COURSE URL: https://msp.ucsd.edu/syllabi/173.01w/homepage.htm

Prerequisite: Music 170 and enough music background to write and produce a two-minute piece.
Textbook: none
Meetings: Mandeville (0326) room B202, Wednesdays and Fridays 10:10 AM.
This is in the Mandeville basement, two floors down from the main floor;
stairs and elevator are in a passageway through the center of the building.
Instructor: Professor Miller Puckette , Center for Research in Computing and the Arts, 534-4823, msp@ucsd.edu,
https://msp.ucsd.edu/

Office Hours are at CRCA, Wednesday 11:45-12:45 or by appointment.

SYLLABUS

This course introduces theoretical and practical aspects of digital music recording, mixing, and editing. Technical topics covered include audio montage, equalization, effects processing, spatialisation, mastering, and diffusion as time permits. In parallel we'll look at some musical issues raised by recording and editing techniques, both in the "art" and pop music traditions.

The course is roughly divided into three sections: first, collecting sounds and critical listening. Second, organization. Third, "finishing school" for sound production projects.

Topics and assignments. (note: This course is taught in a very interactive way, and the following syllabus may change.)

week 1 (Jan 10, 12). Stockhausen's four criteria and how to run Csound.

week 2 (Jan 17, 19)). Acoustical parameters of sounds.

week 3 (Jan 24, 26). Recording techniques.

week 4 (Jan. 31, Feb. 2). Sound art. FIRST ASSIGNMENT due Feb. 7: choosing source sounds from the courseware or your own recordings, put together a montage exploring how they might be juxtaposed and what the musical possibilities are.

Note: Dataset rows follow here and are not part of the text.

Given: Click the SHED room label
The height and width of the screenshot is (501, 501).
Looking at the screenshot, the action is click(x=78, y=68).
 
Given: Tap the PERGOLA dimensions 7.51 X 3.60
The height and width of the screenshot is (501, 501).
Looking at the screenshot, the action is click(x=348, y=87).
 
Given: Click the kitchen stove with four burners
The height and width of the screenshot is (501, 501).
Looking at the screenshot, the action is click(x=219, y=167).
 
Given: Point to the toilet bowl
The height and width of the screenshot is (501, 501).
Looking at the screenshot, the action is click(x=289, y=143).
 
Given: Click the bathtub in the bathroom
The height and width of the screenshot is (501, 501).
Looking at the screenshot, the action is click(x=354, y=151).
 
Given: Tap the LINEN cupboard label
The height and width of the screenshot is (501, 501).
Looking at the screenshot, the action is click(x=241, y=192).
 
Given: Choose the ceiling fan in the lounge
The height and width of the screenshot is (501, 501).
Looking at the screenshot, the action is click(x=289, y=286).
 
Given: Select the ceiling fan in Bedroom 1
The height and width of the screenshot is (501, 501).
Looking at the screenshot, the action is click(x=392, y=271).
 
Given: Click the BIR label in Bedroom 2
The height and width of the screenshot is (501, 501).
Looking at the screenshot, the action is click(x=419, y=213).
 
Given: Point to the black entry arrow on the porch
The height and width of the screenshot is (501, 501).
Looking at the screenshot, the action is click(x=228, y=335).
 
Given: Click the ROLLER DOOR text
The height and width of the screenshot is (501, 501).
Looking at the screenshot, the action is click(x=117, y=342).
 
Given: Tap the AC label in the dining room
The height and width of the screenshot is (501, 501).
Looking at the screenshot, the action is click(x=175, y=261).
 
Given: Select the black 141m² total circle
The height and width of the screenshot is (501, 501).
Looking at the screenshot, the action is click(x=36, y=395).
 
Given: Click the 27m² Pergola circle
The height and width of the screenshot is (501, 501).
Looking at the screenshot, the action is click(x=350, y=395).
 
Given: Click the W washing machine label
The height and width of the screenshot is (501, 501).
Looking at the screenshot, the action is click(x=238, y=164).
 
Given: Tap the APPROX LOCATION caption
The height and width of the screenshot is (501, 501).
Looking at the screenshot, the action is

week 5 (Feb 7, 9). Montage: cutting, enveloping, speed change, time reversal, looping, stereo placement. Exercise: make a montage of two sound sources that offsets their different characters in some way.

week 6. (Feb 14, 16) Musical pitch and noise.

week 7. (Feb 21, 23) Time and rhythm. SECOND ASSIGNMENT due March 1: rough draft of a 2-minute piece of music or "sound art."

week 8 (Feb 28, Mar 2). Filtering.

week 9 (Mar 7, 9). Delay, reverberation, and spatialization.

week 10 (Mar 14, 16). Time stretching and morphing. FINAL (to be presented during final exam week:) your project.

Computers. This class is supported by ACS (Academic Computing Services) in the APM 349 lab (Applied Physics and Mathematics building). You can obtain class accounts and get a door code at the first class meeting. (Note that the lab is unavailable certain hours.) Machines labeled "audio" are set up for this course. The main software tools we'll use are:

Alternatively you can work on your own PC; SoundForge is available over the net for $50 and Csound and Pd are free. If you have a Macintosh computer, you can still run Csound, but Pd isn't available and you will want to find a different sound editor.

Web Resources.

COURSEWARE: Some CSOUND examples, and some soundfiles, can be found by browsing the "courseware" at https://https://msp.ucsd.edu/syllabi/173.01w.

CSOUND: look in https://mitpress.mit.edu/e-books/csound/frontpage.html.

SOUND EDITING: For NT, you can buy SoundForge XP for about $50. On Linux, try "sweep" from, e.g., rpmfind.org.